Talvez eu tenha sido mal habituado no passado. Talvez a minha sensibilidade também se tenha vindo a exacerbar cada vez mais, devido às mudanças ocorridas abruptamente nos últimos anos. Qualquer forma de emigração causa já, por si só, inevitavelmente, uma espécie de desequilíbrio. Perde-se - e também isto tem de ser vivido, para ser entendido - algo do nosso aprumo, quando não se tem o solo pátrio debaixo dos pés, fica-se mais inseguro, mais desconfiado de si próprio. E não hesito em confessar que, a partir do dia em que tive de passar a viver com documentos ou passaportes que eram de facto estrangeiros, nunca mais consegui sentir que pertencia a mim próprio. Ficou para sempre destruído algo daquela identidade natural com o meu eu original e verdadeiro. Tornei-me mais reservado do que o que era conforme à minha natureza, e hoje sinto constantemente - eu, o cosmopolita de outrora - a obrigação de ter de estar agora particularmente grato por cada lufada de ar que subtraio a um povo estrangeiro, sempre que respiro. Quando penso com a cabeça fria , vejo efectivamente o absurdo destas manias, mas quando é que a razão alguma vez conseguiu triunfar do sentimento! De nada me serviu ter educado o meu coração, ao longo de quase meio século, a bater com o cosmopolitismo próprio de um citoyen du monde. Não , no dia em que fiquei sem passaporte, descobri aos cinquenta e oito de idade , que aquilo que se perde com a nossa pátria é mais do que um pedaço de terra limitado por fronteiras."

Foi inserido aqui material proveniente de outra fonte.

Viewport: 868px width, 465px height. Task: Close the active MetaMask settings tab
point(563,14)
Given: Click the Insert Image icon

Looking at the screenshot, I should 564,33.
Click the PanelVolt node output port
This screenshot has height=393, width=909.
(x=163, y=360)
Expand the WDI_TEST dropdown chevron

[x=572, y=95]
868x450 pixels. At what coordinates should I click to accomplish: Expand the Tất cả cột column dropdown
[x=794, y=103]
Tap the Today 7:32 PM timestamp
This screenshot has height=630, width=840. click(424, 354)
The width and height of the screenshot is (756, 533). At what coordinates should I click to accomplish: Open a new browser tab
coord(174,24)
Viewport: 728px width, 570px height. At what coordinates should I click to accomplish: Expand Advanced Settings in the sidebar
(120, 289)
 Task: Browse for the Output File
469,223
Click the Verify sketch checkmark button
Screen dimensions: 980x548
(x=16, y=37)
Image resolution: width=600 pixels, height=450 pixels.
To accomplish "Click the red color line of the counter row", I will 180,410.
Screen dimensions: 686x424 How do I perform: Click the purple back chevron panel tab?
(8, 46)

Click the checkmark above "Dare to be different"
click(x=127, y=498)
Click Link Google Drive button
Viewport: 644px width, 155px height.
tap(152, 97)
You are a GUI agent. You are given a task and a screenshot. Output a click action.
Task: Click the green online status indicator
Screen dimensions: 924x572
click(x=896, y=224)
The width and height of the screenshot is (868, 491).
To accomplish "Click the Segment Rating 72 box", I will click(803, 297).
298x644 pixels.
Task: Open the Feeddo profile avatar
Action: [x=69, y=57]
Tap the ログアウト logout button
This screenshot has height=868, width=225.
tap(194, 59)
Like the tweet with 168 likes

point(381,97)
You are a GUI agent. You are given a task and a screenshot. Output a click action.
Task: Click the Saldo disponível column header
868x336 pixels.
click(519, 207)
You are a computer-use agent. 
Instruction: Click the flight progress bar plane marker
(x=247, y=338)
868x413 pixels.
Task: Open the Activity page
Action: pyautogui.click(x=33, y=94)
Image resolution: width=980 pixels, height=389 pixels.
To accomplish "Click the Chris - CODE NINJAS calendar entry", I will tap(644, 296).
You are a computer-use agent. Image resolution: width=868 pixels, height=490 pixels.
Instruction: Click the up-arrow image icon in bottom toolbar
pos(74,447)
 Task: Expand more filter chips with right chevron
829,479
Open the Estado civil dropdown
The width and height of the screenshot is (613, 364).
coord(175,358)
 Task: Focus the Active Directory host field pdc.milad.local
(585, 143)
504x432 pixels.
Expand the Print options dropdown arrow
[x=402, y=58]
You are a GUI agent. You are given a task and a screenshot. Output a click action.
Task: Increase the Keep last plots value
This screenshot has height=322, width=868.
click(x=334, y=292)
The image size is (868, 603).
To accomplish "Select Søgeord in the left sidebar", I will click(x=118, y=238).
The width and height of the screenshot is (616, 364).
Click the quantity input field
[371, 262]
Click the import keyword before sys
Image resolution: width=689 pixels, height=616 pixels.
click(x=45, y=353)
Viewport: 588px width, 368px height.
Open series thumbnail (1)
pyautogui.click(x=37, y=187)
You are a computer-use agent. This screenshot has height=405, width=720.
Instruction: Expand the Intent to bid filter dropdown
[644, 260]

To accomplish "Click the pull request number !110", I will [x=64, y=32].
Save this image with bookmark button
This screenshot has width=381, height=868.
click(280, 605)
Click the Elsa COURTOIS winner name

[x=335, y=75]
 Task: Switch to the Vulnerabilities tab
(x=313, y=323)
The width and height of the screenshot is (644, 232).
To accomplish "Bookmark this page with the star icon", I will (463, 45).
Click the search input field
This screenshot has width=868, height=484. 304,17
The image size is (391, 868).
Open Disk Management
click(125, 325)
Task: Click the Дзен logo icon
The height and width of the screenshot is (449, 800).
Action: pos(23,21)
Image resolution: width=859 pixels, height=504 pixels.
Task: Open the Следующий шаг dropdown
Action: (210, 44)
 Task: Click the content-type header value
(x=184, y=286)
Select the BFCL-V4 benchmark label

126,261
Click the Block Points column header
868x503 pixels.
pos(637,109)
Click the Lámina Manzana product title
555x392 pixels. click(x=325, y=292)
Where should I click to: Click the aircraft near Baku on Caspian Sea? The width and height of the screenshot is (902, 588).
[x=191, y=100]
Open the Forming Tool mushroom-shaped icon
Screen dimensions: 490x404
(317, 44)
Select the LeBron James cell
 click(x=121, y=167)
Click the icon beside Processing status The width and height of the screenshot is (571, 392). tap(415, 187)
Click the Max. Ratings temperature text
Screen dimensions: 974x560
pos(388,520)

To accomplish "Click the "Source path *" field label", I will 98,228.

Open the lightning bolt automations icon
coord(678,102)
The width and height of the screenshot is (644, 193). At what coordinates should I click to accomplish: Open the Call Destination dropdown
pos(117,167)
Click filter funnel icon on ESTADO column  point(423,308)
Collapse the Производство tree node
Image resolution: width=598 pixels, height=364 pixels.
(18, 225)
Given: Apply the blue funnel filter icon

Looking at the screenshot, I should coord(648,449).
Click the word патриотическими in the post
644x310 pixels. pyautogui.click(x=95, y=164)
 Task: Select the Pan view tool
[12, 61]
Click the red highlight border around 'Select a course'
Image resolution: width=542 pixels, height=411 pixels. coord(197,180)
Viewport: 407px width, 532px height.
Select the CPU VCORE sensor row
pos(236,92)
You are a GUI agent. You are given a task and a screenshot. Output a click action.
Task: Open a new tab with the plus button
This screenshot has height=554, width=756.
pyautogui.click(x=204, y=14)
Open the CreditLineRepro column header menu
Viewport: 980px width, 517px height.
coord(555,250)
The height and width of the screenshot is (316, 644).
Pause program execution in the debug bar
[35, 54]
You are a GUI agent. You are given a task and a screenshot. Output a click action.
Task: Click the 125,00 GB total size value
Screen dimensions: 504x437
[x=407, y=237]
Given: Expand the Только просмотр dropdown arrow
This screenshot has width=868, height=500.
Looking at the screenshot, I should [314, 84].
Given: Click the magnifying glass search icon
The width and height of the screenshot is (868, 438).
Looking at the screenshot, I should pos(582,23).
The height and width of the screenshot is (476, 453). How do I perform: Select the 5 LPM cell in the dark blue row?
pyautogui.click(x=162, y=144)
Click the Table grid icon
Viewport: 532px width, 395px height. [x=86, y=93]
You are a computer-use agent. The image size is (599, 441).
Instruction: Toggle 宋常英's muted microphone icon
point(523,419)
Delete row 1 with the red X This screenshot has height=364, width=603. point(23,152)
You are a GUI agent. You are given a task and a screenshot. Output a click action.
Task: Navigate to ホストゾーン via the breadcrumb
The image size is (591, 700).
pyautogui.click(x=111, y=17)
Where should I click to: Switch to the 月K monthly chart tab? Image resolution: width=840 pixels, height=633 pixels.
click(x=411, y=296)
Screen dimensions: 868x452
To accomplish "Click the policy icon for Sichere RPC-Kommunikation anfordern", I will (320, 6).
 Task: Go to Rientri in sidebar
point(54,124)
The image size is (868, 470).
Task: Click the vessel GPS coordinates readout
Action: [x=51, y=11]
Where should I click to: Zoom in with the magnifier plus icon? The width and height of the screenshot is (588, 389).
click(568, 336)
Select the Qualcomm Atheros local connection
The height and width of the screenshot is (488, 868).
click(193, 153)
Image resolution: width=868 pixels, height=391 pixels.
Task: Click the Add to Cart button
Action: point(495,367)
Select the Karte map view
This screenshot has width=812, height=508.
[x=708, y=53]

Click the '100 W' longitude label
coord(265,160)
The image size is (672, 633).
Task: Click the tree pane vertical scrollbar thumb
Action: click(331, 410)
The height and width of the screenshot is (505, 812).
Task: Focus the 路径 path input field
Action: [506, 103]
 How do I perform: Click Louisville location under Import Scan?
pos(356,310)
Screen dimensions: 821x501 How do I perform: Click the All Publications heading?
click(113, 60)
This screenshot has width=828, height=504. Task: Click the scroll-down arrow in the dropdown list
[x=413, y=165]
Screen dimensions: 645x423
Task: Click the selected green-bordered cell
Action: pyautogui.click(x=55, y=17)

Stefan Zweig, in " O mundo de Ontem", Assírio & Alvim, Junho de 2015, pp .476,478, 479,480
Sobre o autor: "Stefan Zweig nasceu em Viena, em Novembro de de 1881, viveu em Salzburgo, daí emigrando para Inglaterra, em 1934, e depois para o Brasil, onde acabaria por se suicidar, em Fevereiro de 1942. Filho de um rico industrial judeu, pacifista convicto, amante das letras e do teatro, da Filosofia e da História, Stefan Zweig manteve um intenso contacto com as mais diversas personalidades da vida cultural europeia - Freud, Valéry, Rilke, Verhaeren. Da sua extensa obra - em que cabem também as muitas traduções de Verlaine, de Baudelaire e, sobretudo, de Verhaeren - destacam-se o ensaio, a novela e a biografia."